Né à Brooklyn dans une famille juive ashkénaze d’origine autrichienne, il découvre très jeune la photographie à travers les revues du début du XXᵉ siècle, notamment Camera Work. Cette découverte le convainc que la photographie peut être autre chose qu’un simple usage domestique. Il commence alors à photographier sérieusement, encouragé par ses parents.

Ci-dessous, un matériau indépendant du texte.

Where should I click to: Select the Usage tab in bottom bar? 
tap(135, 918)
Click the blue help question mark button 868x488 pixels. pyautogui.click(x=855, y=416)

À New York, dans les années 1930 et 1940, il fréquente des photographes engagés comme Berenice Abbott, Lisette Model ou Weegee, et reçoit l’attention de figures comme Alfred Stieglitz et Paul Strand.
Après la guerre, une série réalisée dans le métro new-yorkais attire l’œil de Sid Grossman et l’amène à la Photo League, où il rencontre Willy Ronis. C’est dans ce contexte qu’il découvre Paris, où il s’installe en 1947.
Entre New York et Paris, Stettner photographie la rue, le travail, les déplacements, sans chercher l’événement. Il reste fidèle au noir et blanc et à une pratique directe, nourrie par le temps long et les allers-retours entre les deux villes. Cette constance, peu spectaculaire, a sans doute tenu son œuvre à distance des effets de mode. Elle lui donne aujourd’hui une unité rare, faite de situations simples, regardées sans distance ni commentaire.